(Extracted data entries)

•••

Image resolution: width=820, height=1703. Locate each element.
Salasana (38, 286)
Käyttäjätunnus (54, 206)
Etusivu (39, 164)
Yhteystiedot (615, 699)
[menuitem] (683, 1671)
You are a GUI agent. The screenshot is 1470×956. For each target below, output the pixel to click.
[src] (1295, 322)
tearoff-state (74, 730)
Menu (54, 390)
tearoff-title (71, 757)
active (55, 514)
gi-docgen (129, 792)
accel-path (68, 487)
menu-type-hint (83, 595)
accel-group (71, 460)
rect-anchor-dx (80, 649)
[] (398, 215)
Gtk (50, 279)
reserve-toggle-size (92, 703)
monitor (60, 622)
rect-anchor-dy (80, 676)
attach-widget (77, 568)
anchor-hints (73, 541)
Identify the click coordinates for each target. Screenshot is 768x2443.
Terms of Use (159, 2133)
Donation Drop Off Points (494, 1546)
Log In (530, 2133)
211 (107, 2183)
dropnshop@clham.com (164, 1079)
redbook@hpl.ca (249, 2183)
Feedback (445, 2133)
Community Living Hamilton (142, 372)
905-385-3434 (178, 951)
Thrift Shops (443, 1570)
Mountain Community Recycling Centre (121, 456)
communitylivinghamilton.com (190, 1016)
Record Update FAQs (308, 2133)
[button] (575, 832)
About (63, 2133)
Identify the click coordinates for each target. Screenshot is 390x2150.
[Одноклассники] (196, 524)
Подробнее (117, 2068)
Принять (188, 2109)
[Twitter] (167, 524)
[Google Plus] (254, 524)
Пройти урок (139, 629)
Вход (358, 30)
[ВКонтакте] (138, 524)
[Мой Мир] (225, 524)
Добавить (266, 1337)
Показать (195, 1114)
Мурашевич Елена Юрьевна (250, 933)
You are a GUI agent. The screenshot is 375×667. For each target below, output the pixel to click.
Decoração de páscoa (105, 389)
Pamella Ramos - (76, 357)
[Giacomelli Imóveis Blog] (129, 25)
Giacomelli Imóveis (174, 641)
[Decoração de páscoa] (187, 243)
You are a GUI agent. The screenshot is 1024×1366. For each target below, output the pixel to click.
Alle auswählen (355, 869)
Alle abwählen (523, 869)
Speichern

•••

About this exercise | What is needed is a copy of every line above in which "Decoração" appears.

Expected answer |
Decoração de páscoa (105, 389)
[Decoração de páscoa] (187, 243)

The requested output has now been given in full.